### [What you will do]
Span requested from the data below: the line with "Viewport: 301px width, 226px" through the line with "Instruction: Mute the volume speaker icon", both included. Give only these lines again, exactly, and leave every picture out.

### [Working data]
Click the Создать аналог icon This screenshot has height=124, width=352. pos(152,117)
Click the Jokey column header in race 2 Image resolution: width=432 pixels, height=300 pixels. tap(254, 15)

==

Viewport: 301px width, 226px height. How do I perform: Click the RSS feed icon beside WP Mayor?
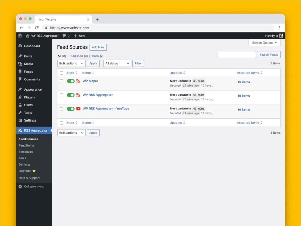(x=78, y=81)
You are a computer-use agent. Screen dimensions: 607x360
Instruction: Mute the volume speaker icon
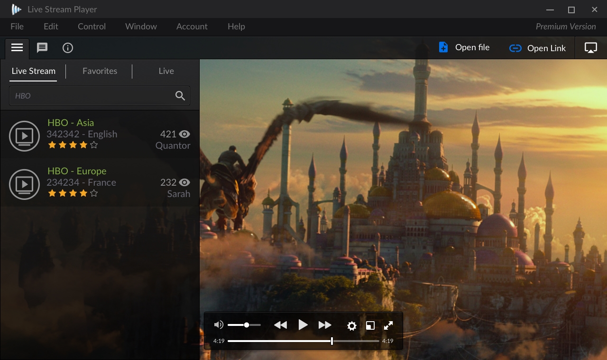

### [Answer below]
Viewport: 301px width, 226px height. How do I perform: Click the RSS feed icon beside WP Mayor?
(x=78, y=81)
You are a computer-use agent. Screen dimensions: 607x360
Instruction: Mute the volume speaker icon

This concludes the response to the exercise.